- **WORK REQUIRED**
Return the lines below that contain "coordinates".

- **LISTED ENTRIES**
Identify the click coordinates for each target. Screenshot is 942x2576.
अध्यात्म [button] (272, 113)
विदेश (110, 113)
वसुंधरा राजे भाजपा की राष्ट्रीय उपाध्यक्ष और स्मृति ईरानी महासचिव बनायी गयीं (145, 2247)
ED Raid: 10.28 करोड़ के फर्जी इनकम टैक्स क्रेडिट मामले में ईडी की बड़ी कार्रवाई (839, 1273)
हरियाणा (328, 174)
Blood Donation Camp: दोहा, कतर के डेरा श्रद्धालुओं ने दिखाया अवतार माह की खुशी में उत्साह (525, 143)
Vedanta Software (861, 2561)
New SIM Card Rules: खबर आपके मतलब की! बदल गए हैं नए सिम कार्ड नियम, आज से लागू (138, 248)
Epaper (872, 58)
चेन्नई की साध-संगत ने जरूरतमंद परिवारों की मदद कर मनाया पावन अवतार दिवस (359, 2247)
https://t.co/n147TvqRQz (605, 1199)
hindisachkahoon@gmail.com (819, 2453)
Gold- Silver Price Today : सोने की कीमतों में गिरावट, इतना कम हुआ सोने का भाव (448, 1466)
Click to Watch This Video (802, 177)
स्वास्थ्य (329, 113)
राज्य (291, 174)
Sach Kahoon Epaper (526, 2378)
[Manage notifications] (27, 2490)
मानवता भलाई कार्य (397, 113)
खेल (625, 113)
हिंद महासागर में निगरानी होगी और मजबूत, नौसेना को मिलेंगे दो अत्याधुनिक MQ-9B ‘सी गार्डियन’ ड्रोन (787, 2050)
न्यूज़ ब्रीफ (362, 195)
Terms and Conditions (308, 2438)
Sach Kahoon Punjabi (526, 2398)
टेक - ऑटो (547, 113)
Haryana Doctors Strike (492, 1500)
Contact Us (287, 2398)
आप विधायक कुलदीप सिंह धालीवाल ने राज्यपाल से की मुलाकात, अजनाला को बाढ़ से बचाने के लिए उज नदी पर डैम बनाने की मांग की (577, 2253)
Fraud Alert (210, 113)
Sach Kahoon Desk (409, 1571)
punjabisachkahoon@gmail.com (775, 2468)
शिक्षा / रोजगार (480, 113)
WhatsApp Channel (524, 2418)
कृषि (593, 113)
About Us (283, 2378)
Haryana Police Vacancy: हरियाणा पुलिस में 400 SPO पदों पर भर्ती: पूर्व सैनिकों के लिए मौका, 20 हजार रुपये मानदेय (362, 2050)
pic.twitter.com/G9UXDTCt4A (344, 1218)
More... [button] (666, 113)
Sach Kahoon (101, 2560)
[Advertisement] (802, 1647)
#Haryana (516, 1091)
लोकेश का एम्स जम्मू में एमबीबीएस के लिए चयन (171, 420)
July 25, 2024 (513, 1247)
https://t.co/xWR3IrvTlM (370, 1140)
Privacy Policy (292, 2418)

--

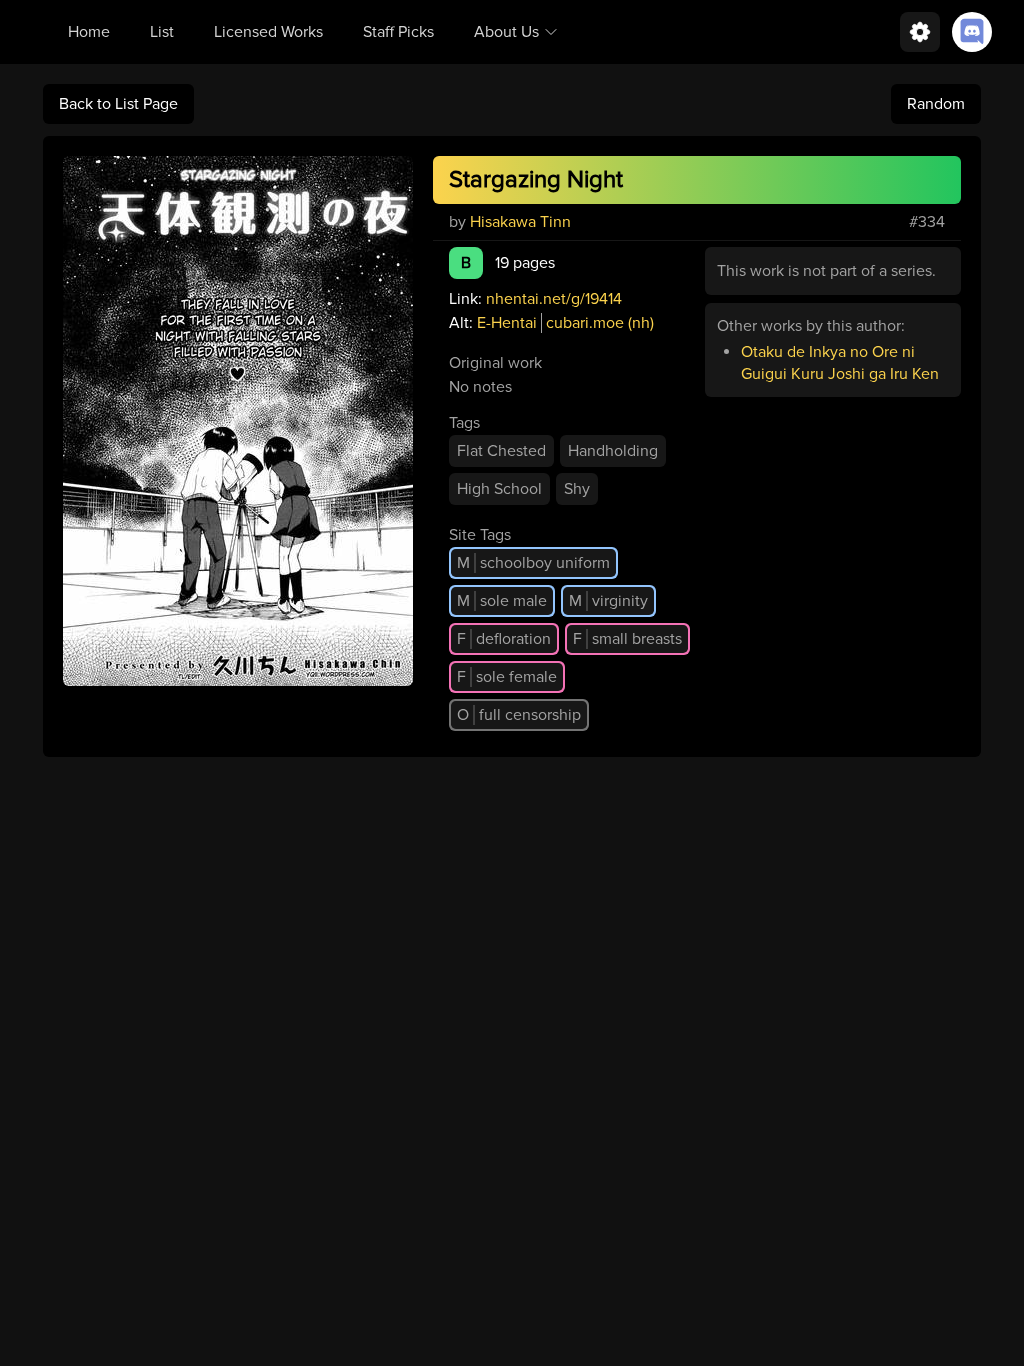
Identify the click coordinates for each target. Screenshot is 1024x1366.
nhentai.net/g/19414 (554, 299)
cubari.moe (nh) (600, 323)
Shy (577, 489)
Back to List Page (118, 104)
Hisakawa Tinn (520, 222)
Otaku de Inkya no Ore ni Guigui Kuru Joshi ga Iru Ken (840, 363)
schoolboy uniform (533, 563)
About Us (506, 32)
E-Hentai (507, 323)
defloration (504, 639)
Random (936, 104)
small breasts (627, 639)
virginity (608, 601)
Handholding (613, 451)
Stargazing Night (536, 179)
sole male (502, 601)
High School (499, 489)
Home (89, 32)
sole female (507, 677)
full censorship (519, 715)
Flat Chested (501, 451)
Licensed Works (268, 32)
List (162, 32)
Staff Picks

- **REPLY TO THE EXERCISE**
Identify the click coordinates for each target. Screenshot is 942x2576.
Identify the click coordinates for each target. Screenshot is 1024x1366.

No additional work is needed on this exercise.